*What you will do*: Reproduce every one of the entries below word for word, keeping each line unchanged.

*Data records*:
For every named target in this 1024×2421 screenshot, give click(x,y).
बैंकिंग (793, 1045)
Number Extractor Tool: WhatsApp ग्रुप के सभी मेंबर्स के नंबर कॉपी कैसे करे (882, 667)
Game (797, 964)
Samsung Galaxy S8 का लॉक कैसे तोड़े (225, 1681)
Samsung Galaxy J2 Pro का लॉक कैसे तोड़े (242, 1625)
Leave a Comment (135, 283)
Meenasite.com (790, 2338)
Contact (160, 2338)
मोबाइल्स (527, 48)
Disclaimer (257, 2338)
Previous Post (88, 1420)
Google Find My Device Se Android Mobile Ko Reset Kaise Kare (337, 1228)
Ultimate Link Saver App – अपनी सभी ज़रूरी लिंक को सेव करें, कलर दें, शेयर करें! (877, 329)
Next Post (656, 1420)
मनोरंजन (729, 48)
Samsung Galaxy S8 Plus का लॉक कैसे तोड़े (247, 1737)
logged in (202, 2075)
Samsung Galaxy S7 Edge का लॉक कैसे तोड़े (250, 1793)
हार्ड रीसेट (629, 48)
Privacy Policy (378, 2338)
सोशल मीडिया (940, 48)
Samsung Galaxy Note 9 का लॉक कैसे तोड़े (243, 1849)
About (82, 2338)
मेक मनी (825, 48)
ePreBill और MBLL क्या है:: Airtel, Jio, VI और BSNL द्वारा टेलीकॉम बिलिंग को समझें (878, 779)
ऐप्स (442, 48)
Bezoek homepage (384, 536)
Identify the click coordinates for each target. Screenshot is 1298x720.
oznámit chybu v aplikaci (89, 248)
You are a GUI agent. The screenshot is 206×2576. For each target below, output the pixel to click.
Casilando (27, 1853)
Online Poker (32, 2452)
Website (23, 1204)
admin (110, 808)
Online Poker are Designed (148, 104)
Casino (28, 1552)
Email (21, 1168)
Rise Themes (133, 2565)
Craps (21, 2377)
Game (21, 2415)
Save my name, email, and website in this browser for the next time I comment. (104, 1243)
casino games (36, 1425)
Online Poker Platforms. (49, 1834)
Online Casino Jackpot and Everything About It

*Completed task*:
For every named target in this 1024×2421 screenshot, give click(x,y).
बैंकिंग (793, 1045)
Number Extractor Tool: WhatsApp ग्रुप के सभी मेंबर्स के नंबर कॉपी कैसे करे (882, 667)
Game (797, 964)
Samsung Galaxy S8 का लॉक कैसे तोड़े (225, 1681)
Samsung Galaxy J2 Pro का लॉक कैसे तोड़े (242, 1625)
Leave a Comment (135, 283)
Meenasite.com (790, 2338)
Contact (160, 2338)
मोबाइल्स (527, 48)
Disclaimer (257, 2338)
Previous Post (88, 1420)
Google Find My Device Se Android Mobile Ko Reset Kaise Kare (337, 1228)
Ultimate Link Saver App – अपनी सभी ज़रूरी लिंक को सेव करें, कलर दें, शेयर करें! (877, 329)
Next Post (656, 1420)
मनोरंजन (729, 48)
Samsung Galaxy S8 Plus का लॉक कैसे तोड़े (247, 1737)
logged in (202, 2075)
Samsung Galaxy S7 Edge का लॉक कैसे तोड़े (250, 1793)
हार्ड रीसेट (629, 48)
Privacy Policy (378, 2338)
सोशल मीडिया (940, 48)
Samsung Galaxy Note 9 का लॉक कैसे तोड़े (243, 1849)
About (82, 2338)
मेक मनी (825, 48)
ePreBill और MBLL क्या है:: Airtel, Jio, VI और BSNL द्वारा टेलीकॉम बिलिंग को समझें (878, 779)
ऐप्स (442, 48)
Bezoek homepage (384, 536)
Identify the click coordinates for each target. Screenshot is 1298x720.
oznámit chybu v aplikaci (89, 248)
You are a GUI agent. The screenshot is 206×2576. For each target below, output the pixel to click.
Casilando (27, 1853)
Online Poker (32, 2452)
Website (23, 1204)
admin (110, 808)
Online Poker are Designed (148, 104)
Casino (28, 1552)
Email (21, 1168)
Rise Themes (133, 2565)
Craps (21, 2377)
Game (21, 2415)
Save my name, email, and website in this browser for the next time I comment. (104, 1243)
casino games (36, 1425)
Online Poker Platforms. (49, 1834)
Online Casino Jackpot and Everything About It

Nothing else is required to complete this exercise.